PROVIDED RECORDS:

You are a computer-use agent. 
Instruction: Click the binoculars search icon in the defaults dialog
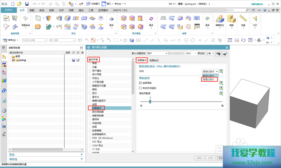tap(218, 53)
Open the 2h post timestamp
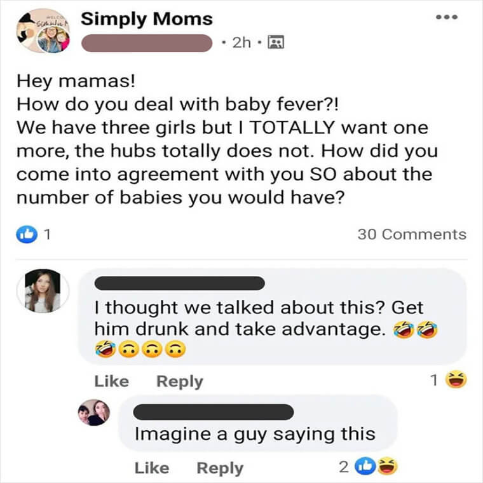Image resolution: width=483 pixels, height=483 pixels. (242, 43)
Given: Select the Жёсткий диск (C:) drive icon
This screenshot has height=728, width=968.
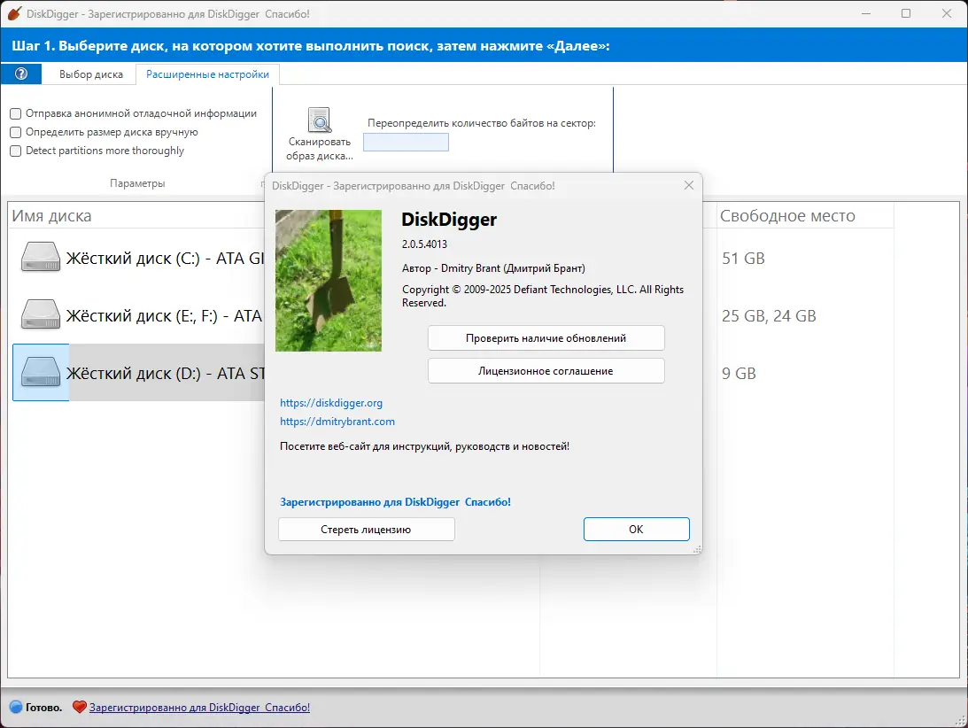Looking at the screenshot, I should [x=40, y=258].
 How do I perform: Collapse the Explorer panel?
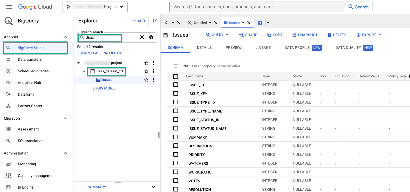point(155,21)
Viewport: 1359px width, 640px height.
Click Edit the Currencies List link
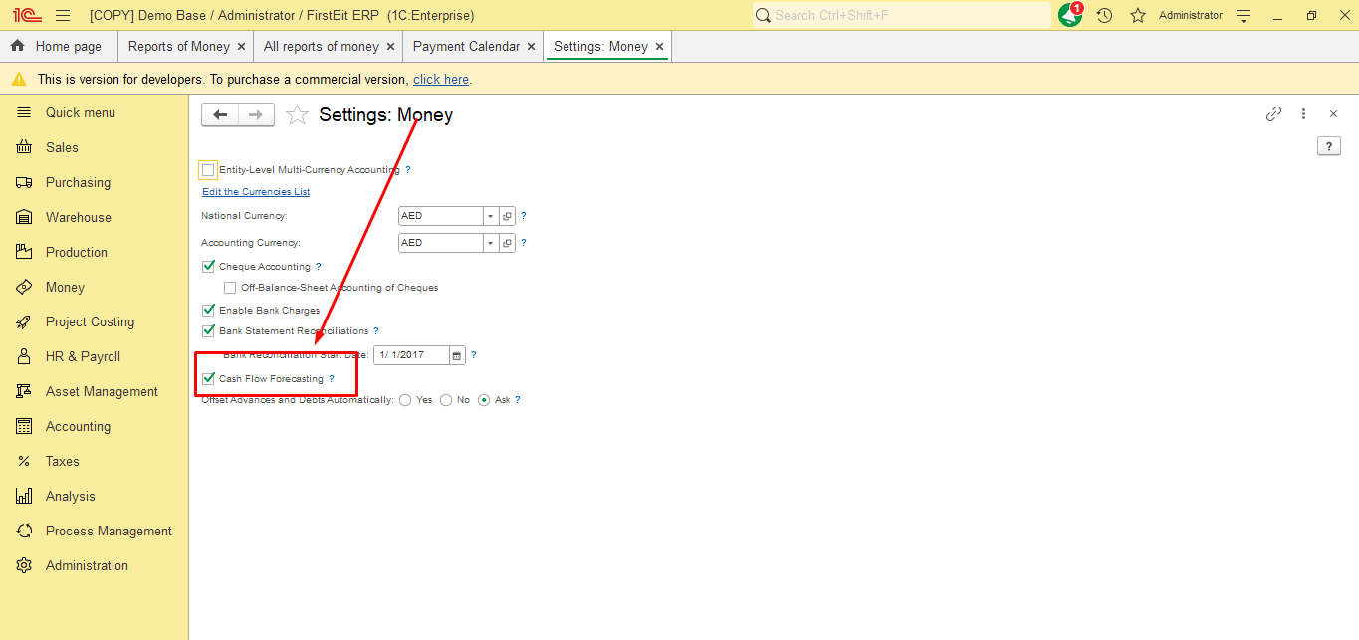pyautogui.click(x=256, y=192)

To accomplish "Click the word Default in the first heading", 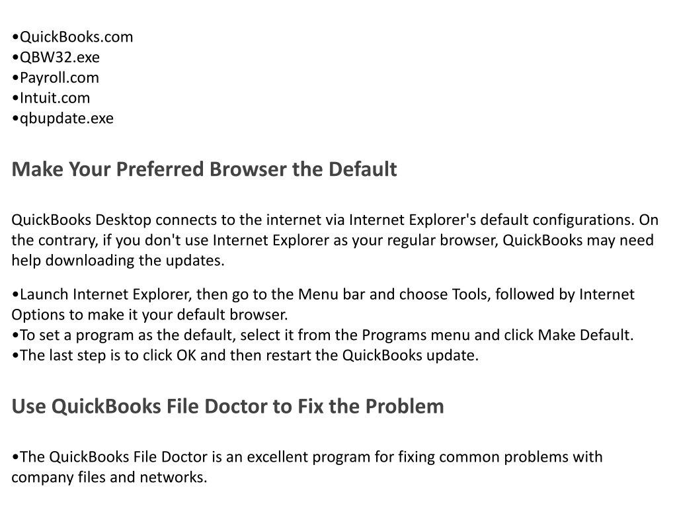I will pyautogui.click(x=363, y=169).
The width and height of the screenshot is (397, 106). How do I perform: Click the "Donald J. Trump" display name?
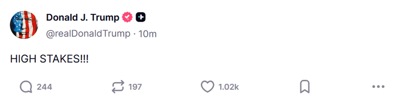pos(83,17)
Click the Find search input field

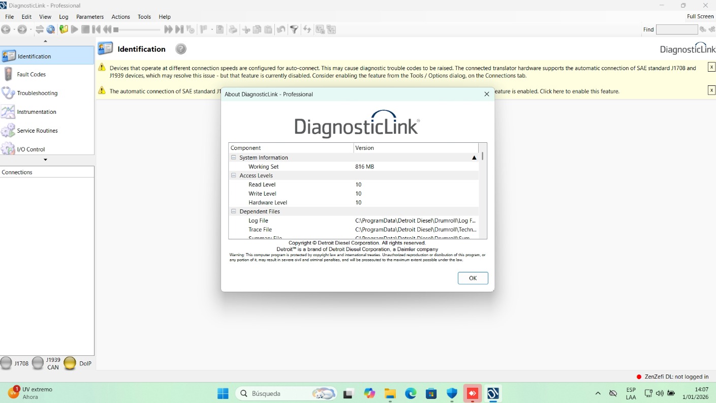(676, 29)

DESCRIPTION OF THE TASK: Exact reproduction is required. Output only the lines from the one with "The width and" through the end of the listing above, both ends included, and no pictures.

TASK SOLUTION:
The width and height of the screenshot is (397, 106). How do I perform: Click the "Donald J. Trump" display name?
pos(83,17)
Click the Find search input field

(676, 29)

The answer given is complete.